Have you noticed a pothole starting to form on your asphalt pavement? Even if the hole is small, it can pose a serious safety risk to vehicles and pedestrians on your property. The asphalt damage will worsen if you ignore the pothole. So take action to fix this structural concern as soon as you can.
The quickest way to fix a pothole in most scenarios is through surface patching. But will this prompt job actually help your pavement in the long run without more extensive repair work? Read on to find more detailed advice about how patching will impact your damaged pavement.
Prompt Pavement Patching Stops Further Damage
Surface patching involves applying special asphalt glue to the damaged part of the pavement and then laying down fresh, hot asphalt to cover the hole. If you intend to do this job on your own, then hot asphalt might be difficult to work with and dangerous. In this case, you can use a cold asphalt patching material that will also work under less-than-ideal weather conditions, like after rainfall.
This added layer smooths over the damaged surface of the pavement and fills the pothole. It will resolve the safety hazard on your property and also stop the hole from growing wider and deeper.
It blocks moisture from seeping into this vulnerable part of the pavement to reach the foundation and causing even more damage. Therefore, you can save money on more extensive repair work for your pavement.

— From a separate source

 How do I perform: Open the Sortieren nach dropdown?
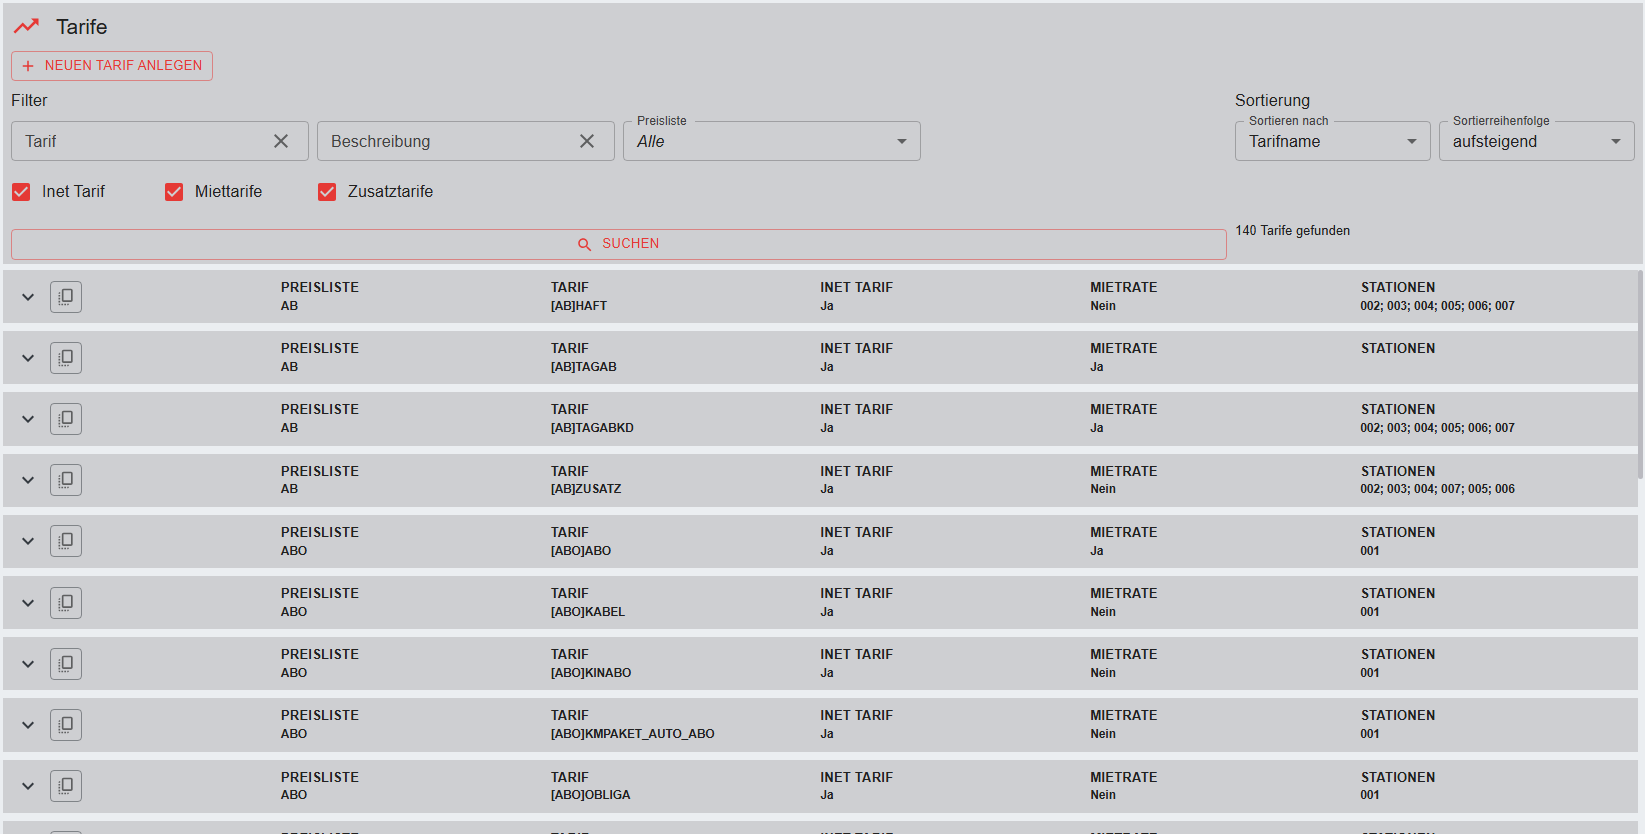[1332, 142]
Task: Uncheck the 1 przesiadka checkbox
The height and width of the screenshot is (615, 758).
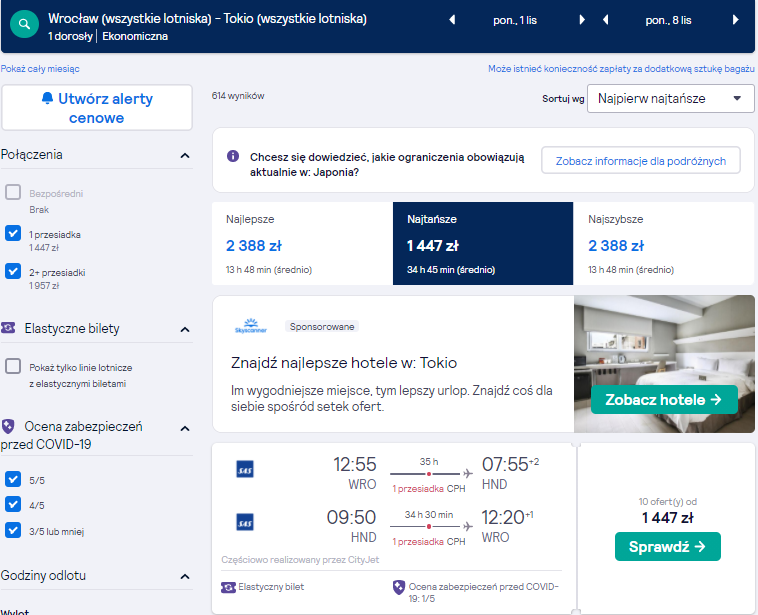Action: click(13, 233)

Patching can cost less and finish quicker than more reliable pavement repair. And this makes it a better fix than waiting for a more extensive job. But patching will not protect the pavement forever.

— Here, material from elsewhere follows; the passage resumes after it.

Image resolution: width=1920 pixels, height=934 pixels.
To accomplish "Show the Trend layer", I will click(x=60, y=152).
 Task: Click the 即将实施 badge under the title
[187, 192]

Seek Permanent Pavement Repair ASAP
Surface patching your pavement is intended to be a temporary fix for structural damage to your asphalt. Hot asphalt patching can last several years. But cold patching will only endure for two or three years maximum before you need to replace the asphalt.
So once you restore your pavement with the patching fix, do not delay consulting a paving contractor about a more permanent repair for your pavement. They can evaluate the extent of the damage. And they can give you an estimate for the pavement repair work at no cost to you. You can learn if resurfacing or replacing the pavement will best suit your property when you consult with a professional.
Seal Coat After Pavement Repairs
For optimal pavement restoration and protection, you should seal coat your asphalt pavement after any kind of repair work, including patching. Seal coating involves applying a layer of protective lacquer to the finished pavement. This creates an added barrier between moisture and other harmful elements and your asphalt.
This elongates the lifespan of the pavement so that you can see more productive time before cracks or potholes reappear on the asphalt. Even if you have an existing seal coat on your pavement, you should redo it every three to five years to maintain this strong shield.